**DATASET EXCERPTS:**
_____
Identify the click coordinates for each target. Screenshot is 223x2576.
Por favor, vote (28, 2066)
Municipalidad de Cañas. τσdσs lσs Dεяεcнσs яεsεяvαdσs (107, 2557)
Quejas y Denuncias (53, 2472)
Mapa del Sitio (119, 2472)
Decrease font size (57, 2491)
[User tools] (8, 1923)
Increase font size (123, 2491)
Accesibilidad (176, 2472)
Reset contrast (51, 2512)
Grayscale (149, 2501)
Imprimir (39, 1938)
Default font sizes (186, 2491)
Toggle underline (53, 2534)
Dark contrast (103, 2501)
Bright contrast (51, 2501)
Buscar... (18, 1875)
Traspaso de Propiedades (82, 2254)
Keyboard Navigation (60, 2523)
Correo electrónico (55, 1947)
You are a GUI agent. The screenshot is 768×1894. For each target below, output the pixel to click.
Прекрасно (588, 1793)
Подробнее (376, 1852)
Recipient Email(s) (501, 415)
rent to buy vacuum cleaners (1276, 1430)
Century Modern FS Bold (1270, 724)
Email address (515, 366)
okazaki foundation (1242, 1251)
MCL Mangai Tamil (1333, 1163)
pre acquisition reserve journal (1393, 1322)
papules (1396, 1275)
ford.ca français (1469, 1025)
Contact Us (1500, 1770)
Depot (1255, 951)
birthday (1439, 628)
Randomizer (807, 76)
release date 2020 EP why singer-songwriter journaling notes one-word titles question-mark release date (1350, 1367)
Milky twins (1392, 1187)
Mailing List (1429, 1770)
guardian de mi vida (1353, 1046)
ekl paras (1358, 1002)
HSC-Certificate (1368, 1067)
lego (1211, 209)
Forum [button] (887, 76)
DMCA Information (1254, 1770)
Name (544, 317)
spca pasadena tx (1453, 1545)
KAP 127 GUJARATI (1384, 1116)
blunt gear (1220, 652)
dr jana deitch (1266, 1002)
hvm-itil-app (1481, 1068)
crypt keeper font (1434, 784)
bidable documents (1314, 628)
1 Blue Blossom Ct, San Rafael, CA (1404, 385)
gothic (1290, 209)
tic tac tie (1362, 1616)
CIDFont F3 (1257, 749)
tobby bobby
_____
**WHAT TO DO:**
Look through the entries above. Copy out every line holding the word "click".

**SOLUTION FOR THIS EXERCISE:**
Identify the click coordinates for each target. Screenshot is 223x2576.
You are a GUI agent. The screenshot is 768×1894. For each target below, output the pixel to click.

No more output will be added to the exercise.